L’arte delle fregature – 3.01 – Bias dell’ancoraggio

“We notice when something has changed” ossia “Notiamo quando qualcosa è cambiato”.

 

 

Nel terzo capitolo tratteremo qualche bias cognitivo che parla di cambiamenti e di differenze. Sono convinto che, nonostante ciò che pensate di voi stessi, troverete un buon numero di distorsioni che fregano anche voi.

Vedremo il bias dell’ancoraggio e come tendiamo ad affidarci eccessivamente a un’informazione quando dobbiamo prendere una decisione, il conservatorismo e quanto siamo resistenti a cambiare idea anche se ci portano prove del fatto che stiamo sbagliando, l’effetto di contrasto e quanto ci freghiamo mentre valutiamo una cosa da sola o in una sequenza, il bias di distinzione e quanto ci freghiamo mentre valutiamo una cosa da sola o insieme a un’altra, l’effetto di messa a fuoco e quanto ci freghiamo fissandoci su un dettaglio quando prendiamo una decisione, l’effetto di inquadratura e quanto ci frega il modo in cui ci vengono presentate le alternative, l’illusione di denaro e come ci frega pensare a cifre precise senza contestualizzarle e infine la legge di Weber-Fechner e di quanto ci possa fregare la relazione fra sensazione e stimolo.

 

3.01 – Bias dell’ancoraggio

Il bias dell’ancoraggio (anchoring) è la tendenza ad affidarsi eccessivamente a un’informazione quando si deve prendere una decisione, generalmente si tratta della prima informazione che abbiamo acquisito sull’argomento.

In questo modo tendiamo a sbagliare quando dobbiamo stimare un prezzo o una quantità perché siamo stati sottoposti alla cosiddetta ancora cioè l’informazione iniziale. E non è importante se tale informazione non è del tutto rilevante o affidabile. È una cosa primordiale come quasi tutti gli altri bias, non ci possiamo fare molto, ma conoscerlo ci può aiutare a limitarne i danni che, in molti casi, sono notevoli.

Chiaramente siamo più esposti al rischio dell’ancoraggio quando siamo incerti o incompetenti su un argomento e non abbiamo gli strumenti per stimare in modo preciso, per esempio, il valore di un prodotto.

Lo sperimentiamo quando in un ristorante vediamo un piatto costoso presentato (per fregarci) come opzione principale. Probabilmente valuteremo i prezzi degli altri piatti come più ragionevoli.
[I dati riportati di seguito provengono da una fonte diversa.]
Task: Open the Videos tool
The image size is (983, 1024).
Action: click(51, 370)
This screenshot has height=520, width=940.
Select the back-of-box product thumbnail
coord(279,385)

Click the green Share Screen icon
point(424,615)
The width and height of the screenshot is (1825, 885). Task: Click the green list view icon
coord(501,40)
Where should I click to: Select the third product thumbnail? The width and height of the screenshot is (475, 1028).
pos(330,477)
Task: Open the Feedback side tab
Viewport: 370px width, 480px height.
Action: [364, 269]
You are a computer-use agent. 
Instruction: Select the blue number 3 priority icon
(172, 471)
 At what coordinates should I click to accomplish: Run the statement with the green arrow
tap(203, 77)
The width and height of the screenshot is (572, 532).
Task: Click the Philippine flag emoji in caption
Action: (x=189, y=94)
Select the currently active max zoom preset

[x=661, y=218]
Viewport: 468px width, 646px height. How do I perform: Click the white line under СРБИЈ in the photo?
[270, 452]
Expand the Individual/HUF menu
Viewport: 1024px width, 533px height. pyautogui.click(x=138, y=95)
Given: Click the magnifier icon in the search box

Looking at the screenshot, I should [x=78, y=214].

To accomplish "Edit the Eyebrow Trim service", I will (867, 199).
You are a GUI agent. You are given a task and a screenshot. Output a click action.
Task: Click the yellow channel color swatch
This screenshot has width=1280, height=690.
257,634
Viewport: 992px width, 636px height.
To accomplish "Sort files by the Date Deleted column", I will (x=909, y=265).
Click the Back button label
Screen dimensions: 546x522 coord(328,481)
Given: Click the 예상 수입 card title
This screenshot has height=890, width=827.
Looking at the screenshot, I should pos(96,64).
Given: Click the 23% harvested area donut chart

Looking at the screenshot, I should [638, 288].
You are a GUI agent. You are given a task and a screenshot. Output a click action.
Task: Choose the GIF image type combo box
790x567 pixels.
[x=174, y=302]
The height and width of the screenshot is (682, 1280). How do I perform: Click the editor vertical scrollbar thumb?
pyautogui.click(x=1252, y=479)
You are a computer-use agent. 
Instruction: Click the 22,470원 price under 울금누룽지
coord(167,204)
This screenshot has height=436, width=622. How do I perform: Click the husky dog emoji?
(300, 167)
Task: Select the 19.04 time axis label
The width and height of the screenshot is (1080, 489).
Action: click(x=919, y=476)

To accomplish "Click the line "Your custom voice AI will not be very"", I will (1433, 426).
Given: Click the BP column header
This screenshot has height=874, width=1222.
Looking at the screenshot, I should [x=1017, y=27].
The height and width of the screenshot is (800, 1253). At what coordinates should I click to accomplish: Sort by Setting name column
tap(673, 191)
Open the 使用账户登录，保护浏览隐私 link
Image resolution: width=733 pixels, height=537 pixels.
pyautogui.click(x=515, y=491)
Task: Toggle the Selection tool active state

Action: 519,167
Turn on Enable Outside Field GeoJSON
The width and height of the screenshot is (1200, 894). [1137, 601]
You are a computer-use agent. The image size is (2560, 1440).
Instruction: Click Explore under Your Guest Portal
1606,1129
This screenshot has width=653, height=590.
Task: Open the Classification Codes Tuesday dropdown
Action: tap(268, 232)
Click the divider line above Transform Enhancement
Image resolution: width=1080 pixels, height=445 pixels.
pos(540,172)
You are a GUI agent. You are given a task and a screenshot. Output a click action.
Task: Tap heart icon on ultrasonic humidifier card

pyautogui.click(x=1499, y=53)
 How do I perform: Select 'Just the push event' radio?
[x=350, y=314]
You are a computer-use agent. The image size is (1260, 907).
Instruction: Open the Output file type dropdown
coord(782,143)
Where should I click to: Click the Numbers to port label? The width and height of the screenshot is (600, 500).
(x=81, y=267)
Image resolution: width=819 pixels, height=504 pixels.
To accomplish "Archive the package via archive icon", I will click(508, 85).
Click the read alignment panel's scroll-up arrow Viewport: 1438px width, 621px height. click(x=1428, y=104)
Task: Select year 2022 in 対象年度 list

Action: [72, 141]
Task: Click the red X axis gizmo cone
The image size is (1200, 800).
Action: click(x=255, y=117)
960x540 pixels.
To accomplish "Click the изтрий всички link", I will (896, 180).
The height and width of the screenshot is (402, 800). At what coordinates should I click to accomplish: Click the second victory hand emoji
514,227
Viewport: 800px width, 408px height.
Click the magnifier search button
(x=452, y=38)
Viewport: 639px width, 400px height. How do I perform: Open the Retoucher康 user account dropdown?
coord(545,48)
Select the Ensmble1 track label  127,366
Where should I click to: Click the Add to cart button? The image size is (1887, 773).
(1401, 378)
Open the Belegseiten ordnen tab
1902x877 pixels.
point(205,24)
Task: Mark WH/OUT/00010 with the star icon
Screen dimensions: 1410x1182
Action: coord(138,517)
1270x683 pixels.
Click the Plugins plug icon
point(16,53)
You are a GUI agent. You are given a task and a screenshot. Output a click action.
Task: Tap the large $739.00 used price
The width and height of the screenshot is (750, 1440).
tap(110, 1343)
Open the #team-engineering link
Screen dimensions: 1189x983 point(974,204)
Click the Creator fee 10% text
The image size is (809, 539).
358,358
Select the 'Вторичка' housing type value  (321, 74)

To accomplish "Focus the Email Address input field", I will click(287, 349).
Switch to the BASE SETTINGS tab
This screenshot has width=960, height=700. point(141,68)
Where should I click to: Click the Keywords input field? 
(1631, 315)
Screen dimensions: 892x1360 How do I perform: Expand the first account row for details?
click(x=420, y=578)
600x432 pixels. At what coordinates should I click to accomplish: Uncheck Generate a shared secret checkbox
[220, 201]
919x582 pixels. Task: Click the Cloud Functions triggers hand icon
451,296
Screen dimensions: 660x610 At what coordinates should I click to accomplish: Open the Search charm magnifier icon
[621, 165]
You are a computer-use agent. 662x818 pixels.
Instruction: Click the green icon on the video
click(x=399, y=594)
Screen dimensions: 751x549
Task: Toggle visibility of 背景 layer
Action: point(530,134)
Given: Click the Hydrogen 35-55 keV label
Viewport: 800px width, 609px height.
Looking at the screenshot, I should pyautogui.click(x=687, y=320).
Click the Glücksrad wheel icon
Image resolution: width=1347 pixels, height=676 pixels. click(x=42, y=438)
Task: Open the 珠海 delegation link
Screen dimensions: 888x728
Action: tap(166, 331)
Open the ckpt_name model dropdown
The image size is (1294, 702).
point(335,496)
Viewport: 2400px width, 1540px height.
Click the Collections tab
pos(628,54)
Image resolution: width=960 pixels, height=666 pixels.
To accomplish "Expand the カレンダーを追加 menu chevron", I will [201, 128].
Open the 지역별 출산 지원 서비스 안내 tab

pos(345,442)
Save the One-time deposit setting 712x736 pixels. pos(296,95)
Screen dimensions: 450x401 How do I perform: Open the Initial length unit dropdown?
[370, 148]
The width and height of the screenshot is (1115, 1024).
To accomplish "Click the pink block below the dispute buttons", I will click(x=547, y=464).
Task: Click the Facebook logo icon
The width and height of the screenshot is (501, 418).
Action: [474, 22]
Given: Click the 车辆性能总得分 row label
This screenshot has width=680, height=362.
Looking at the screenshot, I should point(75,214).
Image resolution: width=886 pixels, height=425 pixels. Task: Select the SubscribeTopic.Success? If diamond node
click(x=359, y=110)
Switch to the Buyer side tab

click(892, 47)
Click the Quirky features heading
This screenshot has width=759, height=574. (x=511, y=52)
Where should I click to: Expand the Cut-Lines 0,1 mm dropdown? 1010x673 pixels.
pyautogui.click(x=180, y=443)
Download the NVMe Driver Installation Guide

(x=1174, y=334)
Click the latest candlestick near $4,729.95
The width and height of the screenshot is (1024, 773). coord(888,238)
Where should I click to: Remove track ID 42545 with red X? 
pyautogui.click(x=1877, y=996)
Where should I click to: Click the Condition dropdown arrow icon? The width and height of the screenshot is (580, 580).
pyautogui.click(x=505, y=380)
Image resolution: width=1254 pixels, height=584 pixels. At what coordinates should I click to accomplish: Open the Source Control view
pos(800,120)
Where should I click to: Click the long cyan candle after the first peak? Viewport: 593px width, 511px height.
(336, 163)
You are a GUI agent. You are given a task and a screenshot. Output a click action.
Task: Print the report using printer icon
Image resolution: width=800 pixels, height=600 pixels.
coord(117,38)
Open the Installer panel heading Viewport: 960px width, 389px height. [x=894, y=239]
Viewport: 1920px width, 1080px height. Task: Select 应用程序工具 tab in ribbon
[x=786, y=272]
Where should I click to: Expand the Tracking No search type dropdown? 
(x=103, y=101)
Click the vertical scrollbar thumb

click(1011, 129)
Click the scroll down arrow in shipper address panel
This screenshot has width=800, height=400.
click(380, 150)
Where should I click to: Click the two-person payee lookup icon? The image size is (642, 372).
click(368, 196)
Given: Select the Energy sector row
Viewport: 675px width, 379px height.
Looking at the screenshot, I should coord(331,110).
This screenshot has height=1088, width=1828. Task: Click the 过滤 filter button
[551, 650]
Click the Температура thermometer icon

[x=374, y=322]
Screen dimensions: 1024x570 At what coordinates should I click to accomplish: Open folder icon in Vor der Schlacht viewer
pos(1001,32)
È anche alla base di meccanismi complessi che si possono osservare in azione durante riunioni nelle quali si sta contrattando, per esempio, il prezzo di una certa fornitura. In una trattativa simile, tutto gira intorno alla prima cifra che è stata pronunciata ad alta voce da una delle due controparti. Bene o male quella cifra diventa importante, chiunque parli successivamente dovrà confrontarsi con quella cifra, a prescindere da quanto fosse ragionevole o fuori di testa.

 

Il bias dell’ancoraggio nel marketing

Questa distorsione è perfetta per il marketing. Si parla di numeri, di percezione dei costi, di come si “legge” un prezzo. E ovviamente noi utenti siamo le vittime di tale giochino, facciamo subito qualche esempio.

Se vendo motociclette e all’ingresso del mio negozio metto una moto da 35.000 euro, i clienti appena entrati avranno subito un’ancora con prezzo elevato e le altre moto che vedranno sembreranno più economiche. Funziona anche mettendo due moto (una costosa e una più economica) accanto, quella più economica risulterà molto più economica di quanto sia in realtà.

Funziona anche con i pagamenti a rate. Una rata mensile bassa ci comunica un senso di accessibilità, quasi senza pensare alla cifra finale che potrebbe anche essere altissima.

L’ancora in questo caso è la rata mensile, si nota meno, invece, il totale.

Funziona anche con le offerte. Se mi fai uno sconto del 50%, del 60% o del 70% su un prodotto io posso pensare che sia un affare ma magari prima avevi gonfiato il prezzo.

L’ancora in questo caso è la scritta enorme che riporta la percentuale di sconto, ci fa scordare il prezzo finale o comunque lo fa sembrare più basso.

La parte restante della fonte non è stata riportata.